2
He looked at it as a man looks at a flickering fireplace and thinks of other things. He thought of the sun, 52 trillion miles away, a pinpoint of light lost in the dazzle of the Milky Way--the Earth a speck of dust in orbit just as this planet was to its master, Sirius.
Nine light years away. Of course, thirteen years had passed on Earth since they had left, because the trip took four years by RT--relative time. But even four years is a long time to be shut up in Astro One with five other men, especially when one of them was the imperious Colonel Towers.
"A quantum jump--that's the way to beat the Reds," the colonel had said a thousand times. His well-worn expression had nothing to do with quantum mechanics--the actual change in atomic configuration due to the application of sufficient energy. Rather, it was a slang expression referring to a major advance in inter-planetary travel due to a maximum scientific and technological effort.
"Let 'em have Mars and Venus," the colonel would say--"Let 'em have the whole damn Solar System! We'll make a quantum jump--leap-frog ahead of 'em. We'll be the first men to set foot on a planet of another solar system."
Four years had gone by in the ship; thirteen years on Earth. Four years of Colonel Towers. Military discipline grew more strict each day. Space does funny things to some men. The "we'll be the first men" had turned into, "I'll be the first man."
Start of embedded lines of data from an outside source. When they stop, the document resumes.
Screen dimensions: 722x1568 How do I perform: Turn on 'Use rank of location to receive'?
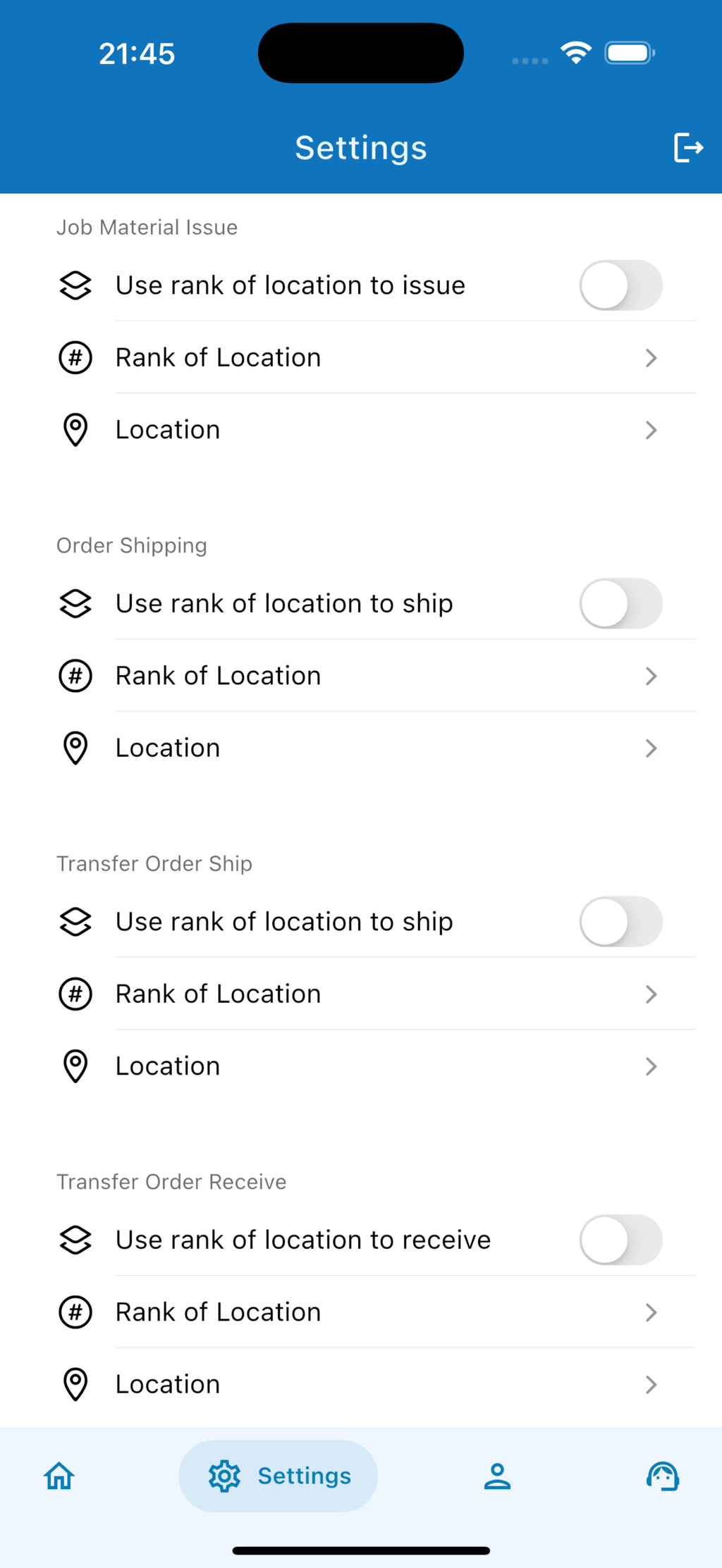(620, 1240)
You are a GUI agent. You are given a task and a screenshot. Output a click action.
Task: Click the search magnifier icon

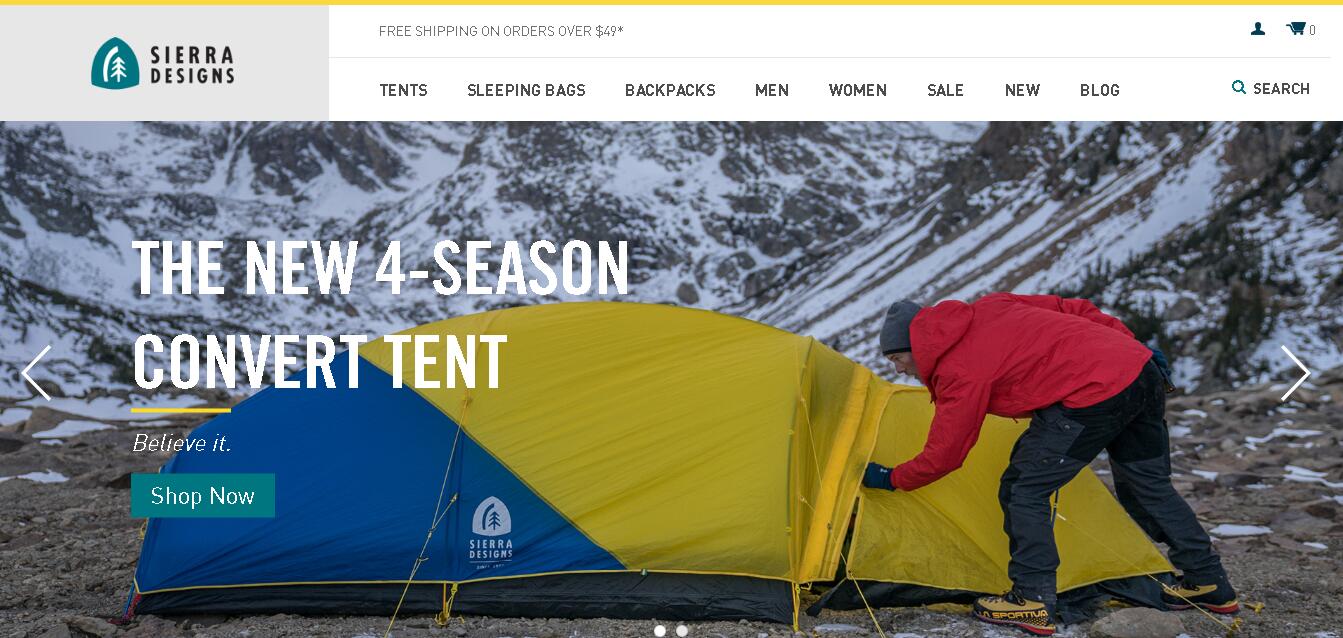[1239, 88]
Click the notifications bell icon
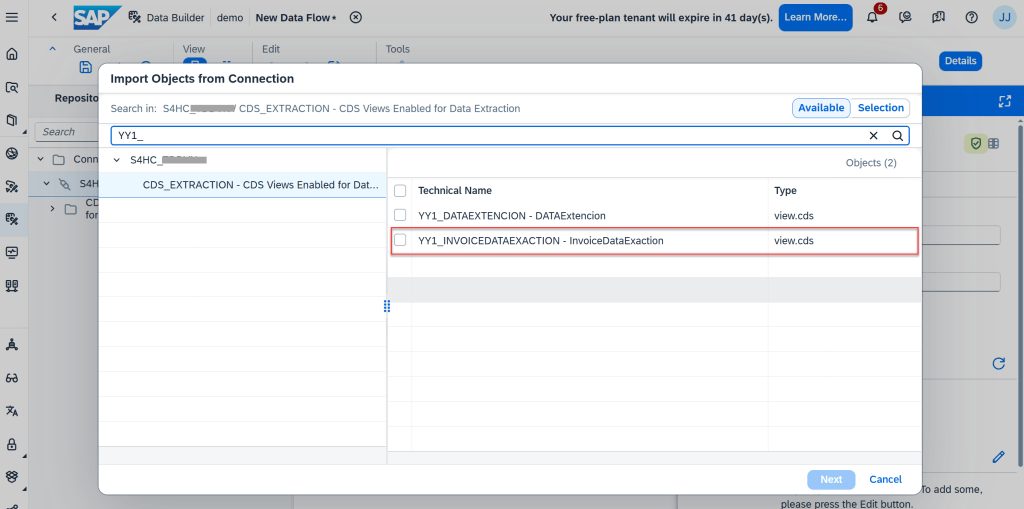 (x=872, y=17)
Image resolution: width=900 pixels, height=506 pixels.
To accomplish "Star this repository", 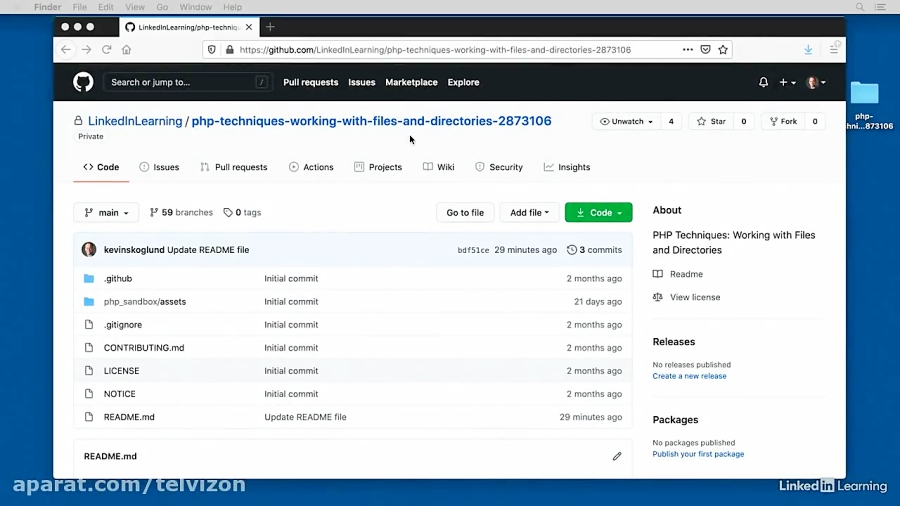I will (711, 121).
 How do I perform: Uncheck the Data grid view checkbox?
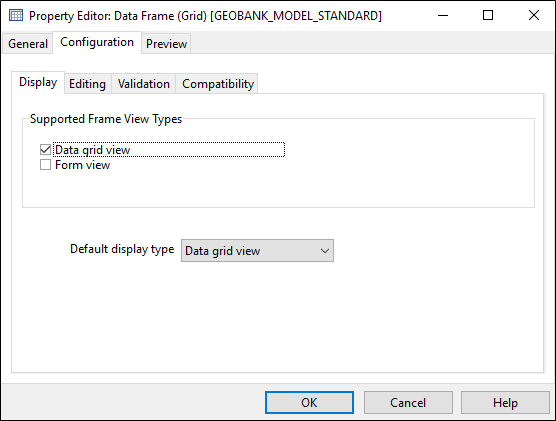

But it was Captain Brandon who drew the assignment of scouting Sirius Three for a suitable landing place for Astro, of sampling its atmosphere and observing meteorological conditions. Even as Brandon climbed into the scout-ship, Towers had cautioned him.
"Remember, your assignment is to locate a firm landing site with ample protection from the elements. Under no circumstances are you to land yourself. Is that clearly understood?"
Brandon nodded, was launched and now was cruising one hundred thousand feet above the alien planet.